Run this notebook with your predictions to generate your BLEU, CHRF, SacreBLEU, BERTScore scores.

In [66]:
import jieba
import json
import torch
from bert_score import score
from rouge_chinese import Rouge
from sacrebleu.metrics import BLEU, CHRF, TER

In [67]:
PREDICTION_FILE = '10k-rnn-baseline-ss-bi.json' # 10k-rnn-baseline-spacy-jieba-bi.json
REFERENCE_FILE = 'iwslt2017-en-zh-test.zh'

In [68]:
predictions = []
reference = []

with open(f'./predictions/{PREDICTION_FILE}', 'r', encoding='utf-8') as f:
    raw = f.read()
    pdict = json.loads(raw)
    if "predicted" in pdict:
        predictions = [*predictions, *pdict['predicted']]

with open(f'../tokenisation/data/{REFERENCE_FILE}', 'r',encoding='utf-8') as f:
    reference = [*reference, *(f.readlines())]

assert len(predictions) == len(reference), \
    'Received a wrong number of predictions. ' + \
    'Ensure that you have generated predictions for the whole test set. \n\n' + \
    f'Predictions Length: {len(predictions)}, Expected: {len(reference)}' 

refs = [[r.rstrip()] for r in reference]
sys = [str(p).rstrip() for p in predictions]

## Average on test set for BLEU , CHRF , CHRF++ , TER , ROUGE and BERTSCORE

In [69]:
# predicted , reference
sys[0] , refs[0]

('<s>在年前，我的了一个我的一个项目，我的一个的的的的的的的的的的。

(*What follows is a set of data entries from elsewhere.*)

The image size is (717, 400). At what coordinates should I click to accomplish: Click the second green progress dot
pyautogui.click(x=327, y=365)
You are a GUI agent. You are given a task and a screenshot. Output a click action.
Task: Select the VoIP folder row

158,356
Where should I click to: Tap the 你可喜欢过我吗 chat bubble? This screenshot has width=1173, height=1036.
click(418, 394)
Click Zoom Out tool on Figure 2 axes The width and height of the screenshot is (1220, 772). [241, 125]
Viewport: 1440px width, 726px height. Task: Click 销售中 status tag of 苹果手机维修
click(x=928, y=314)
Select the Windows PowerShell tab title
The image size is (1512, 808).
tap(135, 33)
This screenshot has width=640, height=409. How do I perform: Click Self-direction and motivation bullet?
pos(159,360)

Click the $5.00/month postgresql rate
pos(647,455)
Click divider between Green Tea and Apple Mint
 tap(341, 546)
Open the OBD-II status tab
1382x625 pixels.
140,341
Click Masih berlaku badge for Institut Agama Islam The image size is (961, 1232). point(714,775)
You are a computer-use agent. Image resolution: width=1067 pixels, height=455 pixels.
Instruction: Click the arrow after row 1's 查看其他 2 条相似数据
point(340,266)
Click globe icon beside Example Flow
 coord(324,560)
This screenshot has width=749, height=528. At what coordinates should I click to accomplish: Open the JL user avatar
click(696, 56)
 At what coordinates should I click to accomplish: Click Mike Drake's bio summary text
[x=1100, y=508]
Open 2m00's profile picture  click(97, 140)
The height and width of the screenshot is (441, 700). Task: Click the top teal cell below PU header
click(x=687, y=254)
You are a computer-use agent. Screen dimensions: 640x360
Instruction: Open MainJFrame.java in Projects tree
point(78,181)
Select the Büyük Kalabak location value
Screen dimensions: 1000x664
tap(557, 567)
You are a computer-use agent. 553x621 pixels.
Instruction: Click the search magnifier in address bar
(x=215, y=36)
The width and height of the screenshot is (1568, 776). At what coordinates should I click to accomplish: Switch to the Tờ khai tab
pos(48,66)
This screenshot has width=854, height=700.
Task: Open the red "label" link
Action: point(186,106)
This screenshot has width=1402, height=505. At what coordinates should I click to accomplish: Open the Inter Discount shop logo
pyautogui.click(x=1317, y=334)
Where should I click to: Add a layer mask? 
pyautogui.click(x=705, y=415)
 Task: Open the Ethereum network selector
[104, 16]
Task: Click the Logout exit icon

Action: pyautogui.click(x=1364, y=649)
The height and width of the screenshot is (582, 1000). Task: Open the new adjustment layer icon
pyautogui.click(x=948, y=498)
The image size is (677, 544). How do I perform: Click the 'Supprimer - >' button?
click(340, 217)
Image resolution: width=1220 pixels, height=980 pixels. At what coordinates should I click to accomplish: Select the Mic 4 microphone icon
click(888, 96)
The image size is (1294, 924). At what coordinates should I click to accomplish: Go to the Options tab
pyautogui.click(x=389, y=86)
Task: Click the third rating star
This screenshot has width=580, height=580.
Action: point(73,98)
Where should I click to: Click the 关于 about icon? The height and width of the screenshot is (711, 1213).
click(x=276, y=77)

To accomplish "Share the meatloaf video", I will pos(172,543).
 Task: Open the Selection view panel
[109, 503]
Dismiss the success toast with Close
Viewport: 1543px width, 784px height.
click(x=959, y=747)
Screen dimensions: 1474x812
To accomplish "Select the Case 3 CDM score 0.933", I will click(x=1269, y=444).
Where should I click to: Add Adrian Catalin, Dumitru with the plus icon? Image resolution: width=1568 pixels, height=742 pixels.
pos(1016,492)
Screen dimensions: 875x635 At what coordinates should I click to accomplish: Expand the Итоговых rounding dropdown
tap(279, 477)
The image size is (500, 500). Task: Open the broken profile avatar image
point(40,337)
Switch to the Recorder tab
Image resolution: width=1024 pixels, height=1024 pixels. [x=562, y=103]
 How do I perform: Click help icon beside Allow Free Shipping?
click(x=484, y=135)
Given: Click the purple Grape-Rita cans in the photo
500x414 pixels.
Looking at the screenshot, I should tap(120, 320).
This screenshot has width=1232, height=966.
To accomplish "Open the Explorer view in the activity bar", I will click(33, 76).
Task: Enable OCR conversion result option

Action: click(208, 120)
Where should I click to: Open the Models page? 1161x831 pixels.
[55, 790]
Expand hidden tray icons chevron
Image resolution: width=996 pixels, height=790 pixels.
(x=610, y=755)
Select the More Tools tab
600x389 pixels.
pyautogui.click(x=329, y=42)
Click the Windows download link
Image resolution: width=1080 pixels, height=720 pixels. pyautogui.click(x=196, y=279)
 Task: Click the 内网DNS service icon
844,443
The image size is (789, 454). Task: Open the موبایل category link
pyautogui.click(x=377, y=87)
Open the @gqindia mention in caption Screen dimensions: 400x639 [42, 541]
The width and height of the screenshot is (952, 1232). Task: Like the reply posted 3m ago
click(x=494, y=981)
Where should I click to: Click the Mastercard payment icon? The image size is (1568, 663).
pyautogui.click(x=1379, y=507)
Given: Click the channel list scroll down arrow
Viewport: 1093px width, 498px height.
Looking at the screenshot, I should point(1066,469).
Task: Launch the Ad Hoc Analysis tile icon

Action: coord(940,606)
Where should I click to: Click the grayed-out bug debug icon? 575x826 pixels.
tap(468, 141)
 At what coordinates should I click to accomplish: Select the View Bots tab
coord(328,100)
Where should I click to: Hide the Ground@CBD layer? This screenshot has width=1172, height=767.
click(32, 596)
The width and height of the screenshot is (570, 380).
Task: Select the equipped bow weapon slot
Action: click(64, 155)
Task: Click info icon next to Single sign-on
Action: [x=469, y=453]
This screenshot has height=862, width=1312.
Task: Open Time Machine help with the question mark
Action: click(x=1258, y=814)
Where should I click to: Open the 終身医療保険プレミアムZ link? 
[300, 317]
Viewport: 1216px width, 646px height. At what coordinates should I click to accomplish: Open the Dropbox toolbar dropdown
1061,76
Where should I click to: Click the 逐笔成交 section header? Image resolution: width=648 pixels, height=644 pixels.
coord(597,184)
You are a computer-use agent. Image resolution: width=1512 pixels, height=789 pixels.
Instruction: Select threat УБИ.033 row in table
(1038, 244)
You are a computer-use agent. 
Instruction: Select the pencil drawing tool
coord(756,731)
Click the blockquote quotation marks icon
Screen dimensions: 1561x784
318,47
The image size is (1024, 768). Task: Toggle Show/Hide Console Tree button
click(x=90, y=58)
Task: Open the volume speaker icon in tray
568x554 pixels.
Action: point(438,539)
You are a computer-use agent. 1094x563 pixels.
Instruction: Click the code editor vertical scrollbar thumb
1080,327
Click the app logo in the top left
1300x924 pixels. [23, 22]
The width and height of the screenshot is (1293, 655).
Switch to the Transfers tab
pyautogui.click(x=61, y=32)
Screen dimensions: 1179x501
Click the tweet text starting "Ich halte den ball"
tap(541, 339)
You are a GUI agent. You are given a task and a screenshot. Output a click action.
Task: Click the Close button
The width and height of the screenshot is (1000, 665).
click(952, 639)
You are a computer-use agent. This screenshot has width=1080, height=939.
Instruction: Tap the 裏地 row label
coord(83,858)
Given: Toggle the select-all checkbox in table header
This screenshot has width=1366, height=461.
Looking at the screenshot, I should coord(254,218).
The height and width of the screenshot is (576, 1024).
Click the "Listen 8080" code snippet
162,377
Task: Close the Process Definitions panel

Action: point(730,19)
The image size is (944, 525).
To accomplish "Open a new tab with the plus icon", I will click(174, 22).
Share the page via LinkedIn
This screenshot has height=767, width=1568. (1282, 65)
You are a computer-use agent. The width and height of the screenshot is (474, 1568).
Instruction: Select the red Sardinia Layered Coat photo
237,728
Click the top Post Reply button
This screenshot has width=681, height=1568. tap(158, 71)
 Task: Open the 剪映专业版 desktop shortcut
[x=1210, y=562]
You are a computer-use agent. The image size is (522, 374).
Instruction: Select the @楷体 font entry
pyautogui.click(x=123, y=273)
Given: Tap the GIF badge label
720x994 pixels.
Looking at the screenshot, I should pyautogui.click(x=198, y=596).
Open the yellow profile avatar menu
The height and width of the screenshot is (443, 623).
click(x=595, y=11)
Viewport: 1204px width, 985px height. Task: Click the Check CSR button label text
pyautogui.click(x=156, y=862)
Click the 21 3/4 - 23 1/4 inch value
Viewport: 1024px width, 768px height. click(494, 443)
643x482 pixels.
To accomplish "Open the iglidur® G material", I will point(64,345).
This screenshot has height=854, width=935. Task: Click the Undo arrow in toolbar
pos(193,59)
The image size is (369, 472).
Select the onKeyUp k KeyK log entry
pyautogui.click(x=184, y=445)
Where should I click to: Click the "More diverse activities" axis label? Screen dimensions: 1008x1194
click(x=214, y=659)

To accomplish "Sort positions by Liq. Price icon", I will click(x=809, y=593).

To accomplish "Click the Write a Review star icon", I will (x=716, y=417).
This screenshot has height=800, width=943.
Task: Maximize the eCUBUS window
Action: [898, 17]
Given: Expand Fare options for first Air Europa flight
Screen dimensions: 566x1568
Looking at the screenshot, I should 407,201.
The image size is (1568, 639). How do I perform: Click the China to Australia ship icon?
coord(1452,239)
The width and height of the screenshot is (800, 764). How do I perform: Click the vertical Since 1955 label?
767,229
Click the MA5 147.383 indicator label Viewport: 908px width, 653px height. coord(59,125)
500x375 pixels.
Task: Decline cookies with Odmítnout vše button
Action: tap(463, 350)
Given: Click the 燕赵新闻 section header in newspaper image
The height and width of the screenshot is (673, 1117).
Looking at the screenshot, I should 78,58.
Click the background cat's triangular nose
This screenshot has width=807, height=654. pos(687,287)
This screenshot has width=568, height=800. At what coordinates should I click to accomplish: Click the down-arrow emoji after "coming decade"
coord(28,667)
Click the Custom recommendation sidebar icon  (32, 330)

',
 ['几年前，在TED大会上， Peter Skillman 介绍了一个设计挑战 叫做“棉花糖挑战”'])

## Save Individual Scores

In [55]:
refs = [[r] for r in reference]
sys = [str(p).rstrip() for p in predictions]

In [56]:
# BLEU
bleu = BLEU(smooth_method='exp', tokenize='zh', max_ngram_order=4, effective_order=True)
bleu_scores = [bleu.sentence_score(h, r).score for h, r in zip(sys, refs)]

# CHRF
chrf = CHRF(word_order=0, beta=0, eps_smoothing=False)
chrf_scores = [chrf.sentence_score(h, r).score for h, r in zip(sys, refs)]

# CHRF++
chrf_plus = CHRF(word_order=2, beta=0, eps_smoothing=False)
chrf_plus_scores = [chrf_plus.sentence_score(h, r).score for h, r in zip(sys, refs)]

# TER
ter = TER(asian_support=True, normalized=True)
ter_scores = [ter.sentence_score(h, r).score for h, r in zip(sys, refs)]

# ROUGE 
rouge = Rouge()
def get_tok(sent):
    sent = str(sent)
    return ' '.join(jieba.lcut(sent))
r_scores = rouge.get_scores(list(map(get_tok, predictions)), list(map(get_tok, reference)), avg=False)

# BERTSCORE 
P, R, F1 = score(predictions, reference, lang='zh')
precision_scores = P.tolist()
recall_scores = R.tolist()
f1_scores = F1.tolist()


scores = {
    'BLEU': bleu_scores,
    'CHRF': chrf_scores,
    'CHRF++': chrf_plus_scores,
    'TER': ter_scores,
    'ROUGE':r_scores,
    'BERTSCORE_P' : precision_scores,
    'BERTSCORE_R' : recall_scores,
    'BERTSCORE_F1' : f1_scores
}

with open(f'individual_scores\{PREDICTION_FILE[:-5]}.json', 'w') as f:
    json.dump(scores, f, indent=4)


In [57]:
refs[0]

['几年前，在TED大会上， Peter Skillman 介绍了一个设计挑战 叫做“棉花糖挑战”\n']

In [63]:
print('Average BLEU-4:')
print(sum(bleu_scores) / len(refs))
print('-' * 50)

# CHRF
print("CHRF")
print(sum(chrf_scores) / len(refs))
print(50*'-')

# CHRF++
print("CHRF++")
print(sum(chrf_plus_scores) / len(refs))
print(50*'-')

# TER
print("TER")
print(sum(ter_scores) / len(refs))
print(50*'-')

# Rouge
print("Rouge")
def get_tok(sent):
    sent = str(sent)
    return ' '.join(jieba.lcut(sent))
rouge = Rouge()
scores = rouge.get_scores(list(map(get_tok, predictions)), list(map(get_tok, reference)), avg=True)
print(json.dumps(scores, indent=2))
print(50*'-')

# BERTScore
print("BERT")
# run this if your strings got corrupted 
predictions = [str(p) for p in predictions]
reference = [str(r) for r in reference]
P, R, F1 = score(predictions, reference, lang='zh') # default model for zh is bert-base-chinese
print(f'Precision: {P.mean().item()} | Recall: {R.mean().item()} | F1: {F1.mean().item()}') # Precision, Recall and F1

Average BLEU-4:
3.449183455164379
--------------------------------------------------
CHRF
3.9452189255904924
--------------------------------------------------
CHRF++
3.104803878479188
--------------------------------------------------
TER
107.91505345039711
--------------------------------------------------